Some Republicans on the committee bought partway into Trump and Rudy Giuliani’s painfully elaborate conspiracy theories about how the Ukrainians hacked the Democratic Party in 2016 and blamed it on the Russians, with help from renegade Trump-haters in the CIA and the FBI. (Or something! Who gives a shit?) Others argued precisely the opposite, skipping over that part entirely and arguing that no one had ever supported the Ukrainian government more vigorously, or armed its patriotic struggle against Russian oppression more forcefully, than Generalissimo Donald Trump, scourge of corruption and defender of freedom. We were reportedly and scornfully told that the Obama administration had given the Ukrainians blankets — as if they were a bunch of girly-men who couldn’t handle the cold! Have they no borscht? No vodka?

So who are we blaming for the computer hacks and data dumps and social-media agitprop of 2016, exactly? Is Ukraine a nation of devious NeverTrumpers and bedroom-dwelling computer geniuses, with Hillary Clinton’s email server stashed in a pit below the turnip cellar? Or a nation so deeply grateful for the Trump administration’s limitless generosity that it almost (but not quite!), and entirely of its own accord, launched multiple investigations of things that had not happened? There’s simply no way to know these things — or to know anything — in a world where a servant of the people can be so cruelly abused by an imaginary cow.

All this creates a perplexing dilemma for the Democrats, or what in Cultural Marxism groupthink seminars we might have called an epistemological crisis. I don't see any real argument that Adam Schiff and his forces should do something other than they’re doing, which is to build a careful case against Donald Trump based on factual evidence, constitutional authority, due process, the rule of law and whatever other homilies you want to throw out there. I mean, they're Democrats: More or less well-intentioned pedantry, with a side of smug, is what they do.
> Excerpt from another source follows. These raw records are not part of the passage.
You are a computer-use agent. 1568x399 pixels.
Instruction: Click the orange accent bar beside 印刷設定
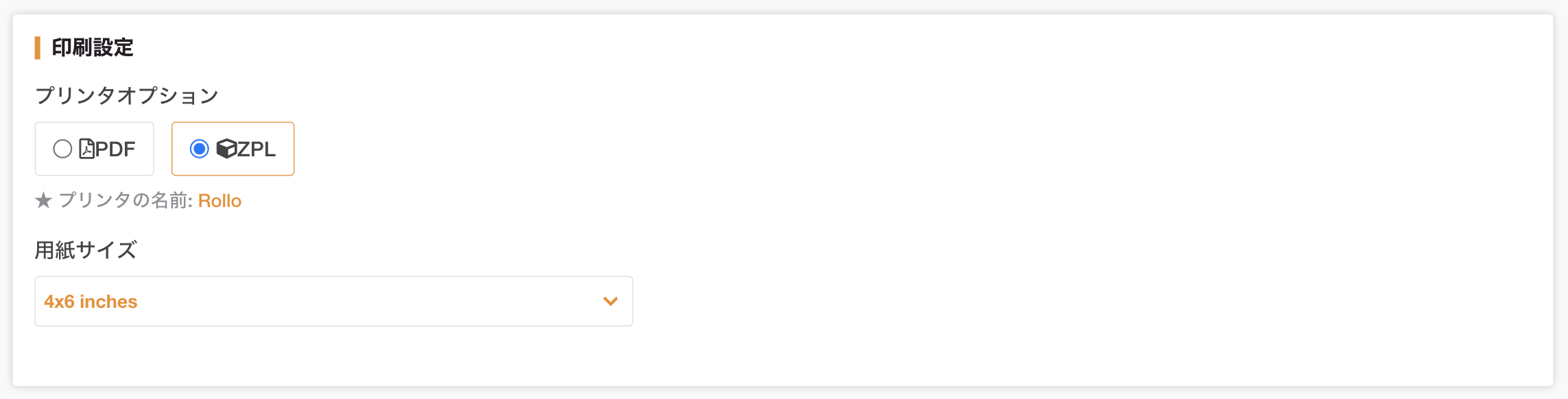pyautogui.click(x=38, y=48)
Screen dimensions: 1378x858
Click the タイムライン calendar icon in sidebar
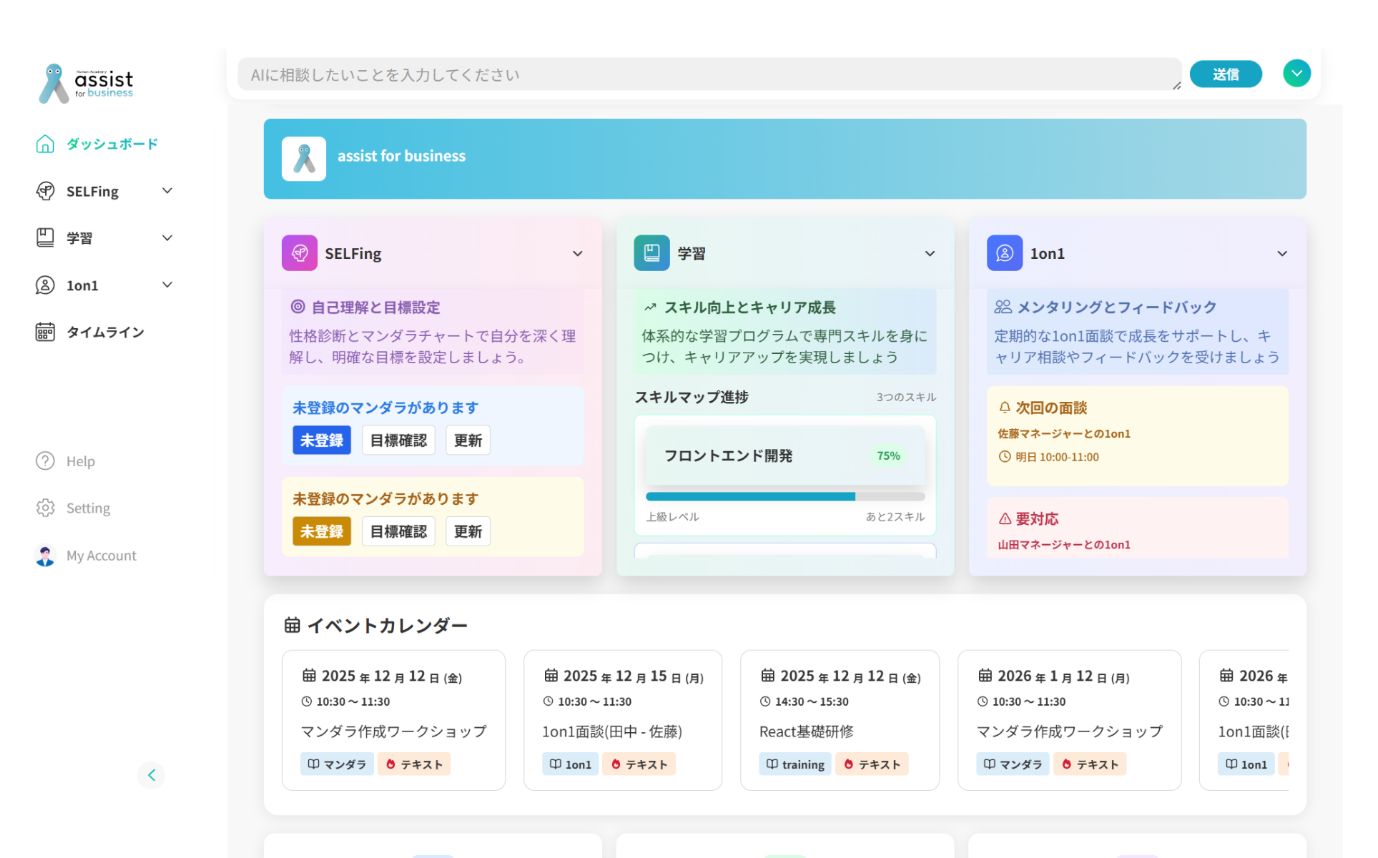[45, 332]
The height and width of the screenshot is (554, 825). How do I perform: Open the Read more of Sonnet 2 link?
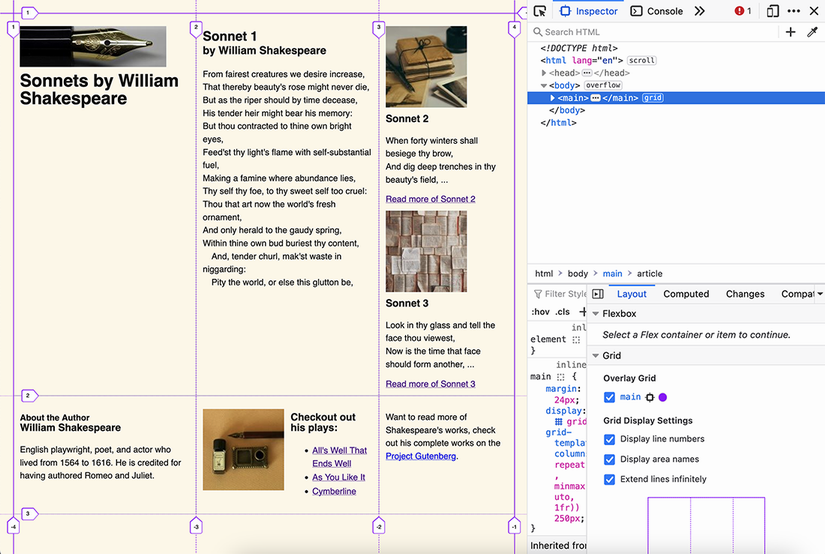[x=430, y=199]
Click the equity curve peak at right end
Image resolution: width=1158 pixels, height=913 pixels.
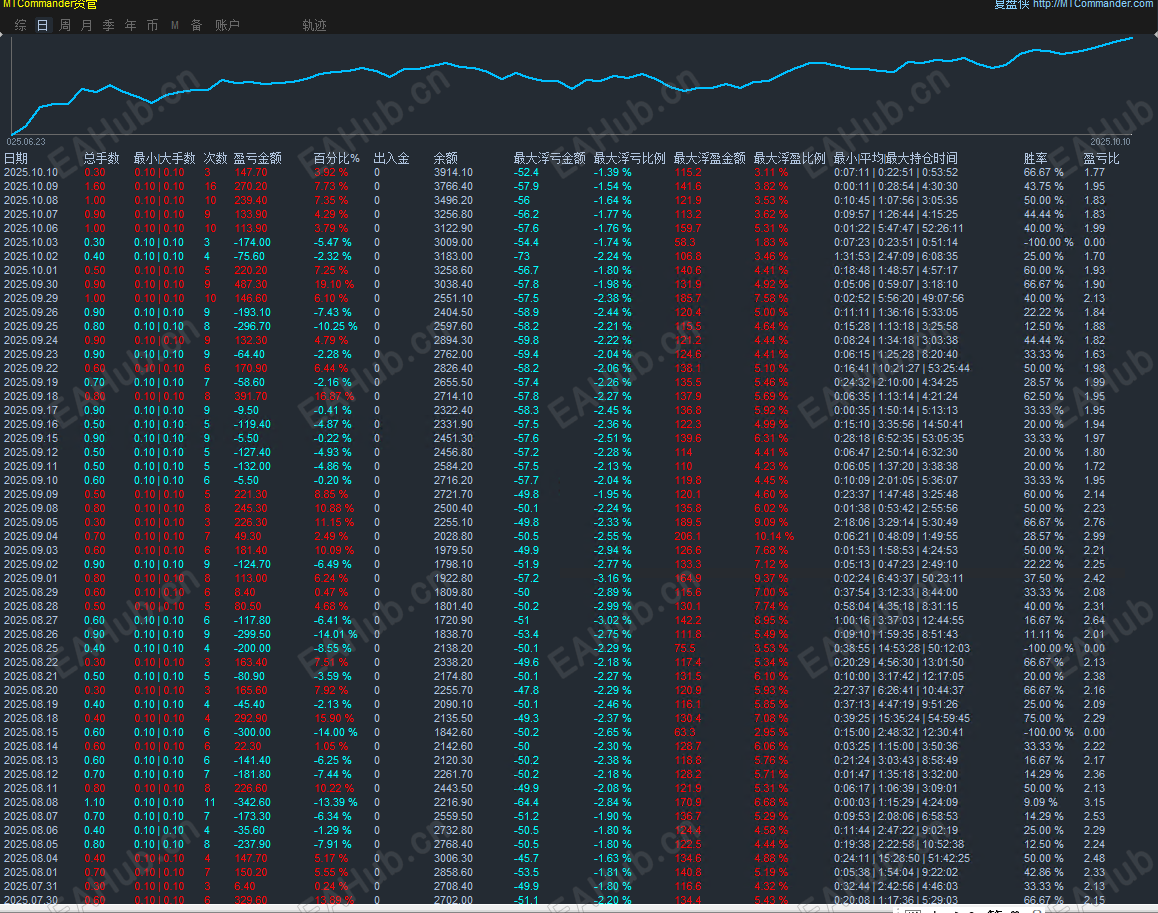point(1131,38)
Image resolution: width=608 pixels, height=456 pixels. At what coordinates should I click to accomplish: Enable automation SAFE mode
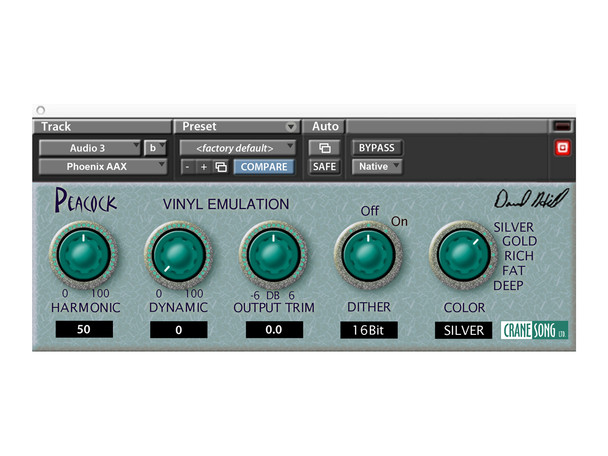324,167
But what if all that stuff is just pathetic and lame and totally doesn’t work anymore? Democrats are running the risk of becoming straight men to a grand, dark cosmic joke: If the prosecutor in the impeachment proceedings is Atticus Finch, the defense attorney is Cthulhu.

The other thing that kept going through my mind during the first day of impeachment hearings was Bob Dylan’s great 1968 song “All Along the Watchtower,” which Jim Jordan has probably heard at some point. (I’m not crediting Devin Nunes with any cultural breadth whatever. “What a Fool Believes” by the Doobie Brothers? Possibly that.)

As with most Dylan songs, the actual points of reference for “All Along the Watchtower” are obscure, but it’s clearly a testament to the social and cultural disorder of its moment. An especially adept conservative might tell us it captures the mood after the spreading virus of cultural Marxism has worked its dark magic.

“There must be some way out of here,” said the joker to the thief
“There’s too much confusion, I can’t get no relief
Businessmen, they drink my wine, plowmen dig my earth
None of them along the line know what any of it is worth”

The question we face with the impeachment of Donald Trump in 2019 is not whether the president is guilty of various “high crimes and misdemeanors.” Everybody knows the answer to that — with the possible exception of Devin Nunes, who thinks it is not all that funny that Jim Jordan keeps putting weird things in his shampoo. The question is more along the lines of whether there’s some way out of here, and what any of this is worth.

 


By Andrew O'Hehir

Andrew O'Hehir is executive editor of Salon.